- The Washington Times - Tuesday, August 26, 2003

D.C. and Virginia high school students’ average Scholastic Assessment Test verbal scores went up four points and Maryland students’ scores went up two, as local schoolchildren joined in the national trend of rising scores.

The Fairfax County public school system had its highest-ever average, at a combined 1110. Arlington public schools scores jumped 20 points from last year, bringing the system to its highest SAT level in more than a decade. Anne Arundel County high schools gained seven points to give them their highest score in 10 years.

“We’re expanding the number of kids taking the SAT, and the scores in both sections [verbal and math] are increasing,” said Charles Pyle, director of communications for the Virginia Department of Education. “And certainly that’s a positive thing.”

Mr. Pyle said the seniors who took this round of SATs made up the second graduating class required to pass at least three courses in mathematics at or above the level of algebra to earn a standard diploma. The more rigorous load probably contributed to better scores in Virginia, he said.

Nationwide, there was an average score of 507 on the verbal section and 519 in math, both up three points from last year. The combined average scores of both Virginia and Maryland were 1024, two points below the national average, though the breakdowns were different. In Maryland, the average score was 509 verbal and 515 math; in Virginia, it was 514 verbal and 510 math.

The District’s average score of 958, 484 verbal and 474 math, falls 66 points short of the national average.

Bill Caritj, the District’s assistant superintendent for educational accountability, said the scores are encouraging, but that officials have a lot of work to do to get the schoolchildren in line with the national average of 1026.

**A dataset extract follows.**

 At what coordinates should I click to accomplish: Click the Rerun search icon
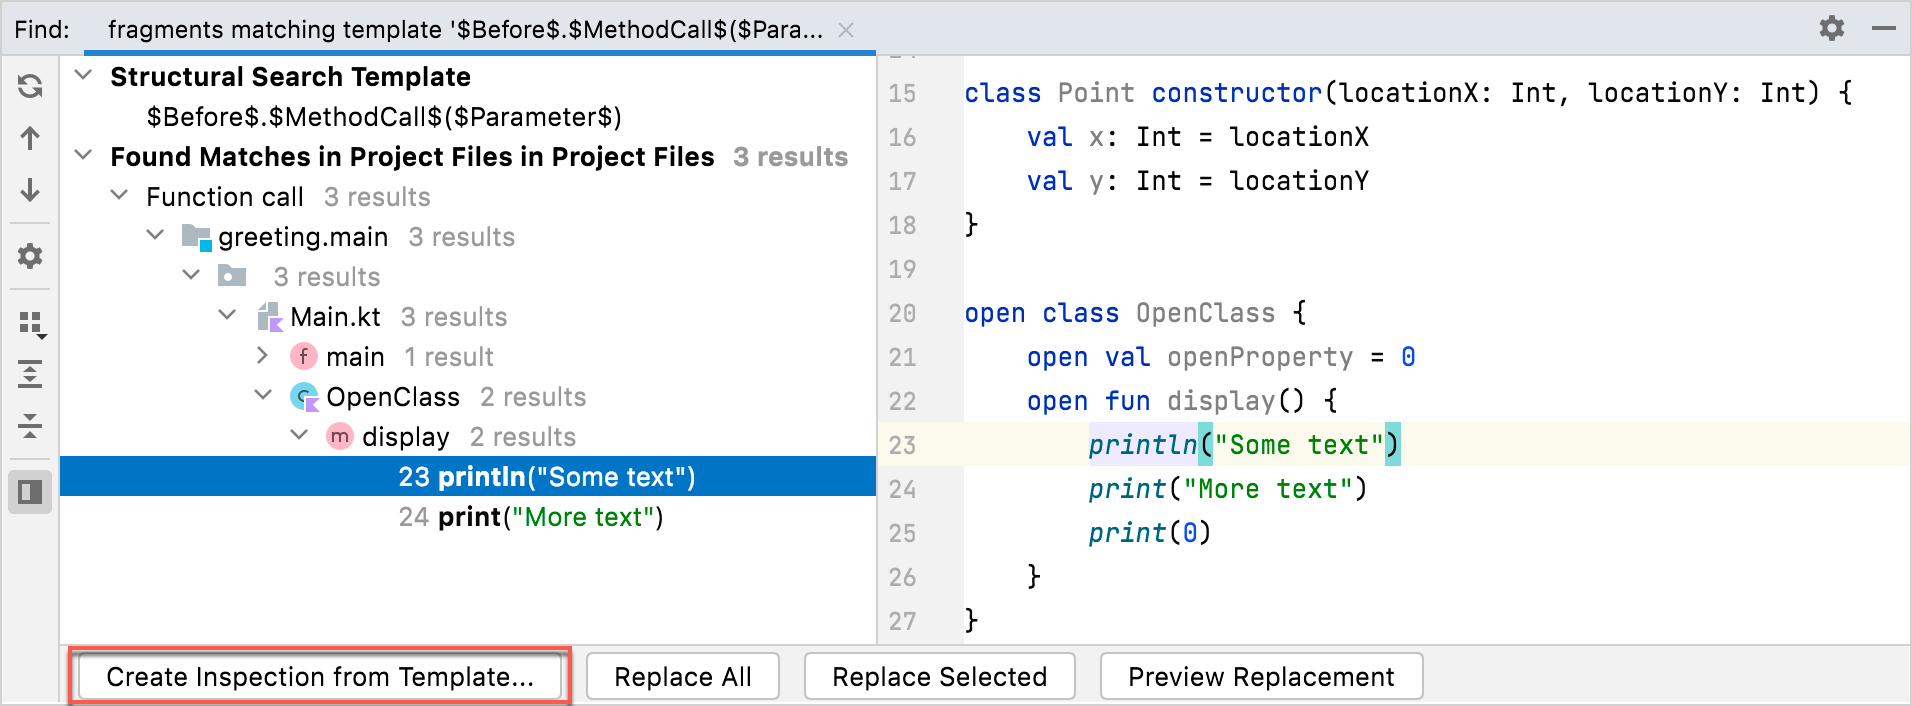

“I think there’s been a little better preparation,” he said. “More than half of 10th- and 11th-graders take the PSAT [a practice SAT test]. That’s something we’d like to get all of those students to do next year, particularly in mathematics. It will give student some helpful information for preparing for the SAT.”

Seventy-seven percent of D.C. high school seniors take the SAT, compared with 48 percent nationwide.

“One of the things the superintendent has emphasized is, we want all students to have the opportunity to go to college,” Mr. Caritj said. “And without them taking the SAT or PSAT, they probably wouldn’t be prepared for that.”

In Virginia, the average score on the verbal section was 514, seven points better than the national average. The state’s average of 510 in math was nine points below the national average. Both scores were better than last year’s scores in the commonwealth.

The state has had a seven-point increase in verbal and an 11-point gain in math since 1998, when the Standards of Learning tests were initiated.

Maryland SAT verbal scores jumped two points in verbal and in math, while the number of test-takers increased about 5 percent.

Michael Walsh, a spokesman for Anne Arundel public schools, where the combined scores were up seven points, said teachers are to be thanked for the improved scores on this year’s test because they prepared students better. He said the system will continue to work hard with students.

“There is always room for improvement,” he said, “but we are very pleased with the results.”

Montgomery County had a one-point decline in total scores, with students losing one point on the math section, but its 1094 average remains 68 points above the national average. System officials also enjoyed an 11-point increase in black students’ scores.

Prince George’s County public schools had a 10-point increase, bringing the combined score to 889. Students had a verbal average of 448 and a 441 score on math.

Combined scores in Prince William County remained the same as last year at 1019.

The 2003 average for Arlington students on the verbal test increased 14 points from 523 to 537, and the math average increased by 6 points from 529 to 535.

Alexandria City public schools, while listing scores lower than most area schools, scored a 988 after getting a 976 last year.

“Contextually, that is interesting because we have far more minorities and low-income families in our schools, compared to other local jurisdictions,” said Barbara Hunter, executive director of information and outreach.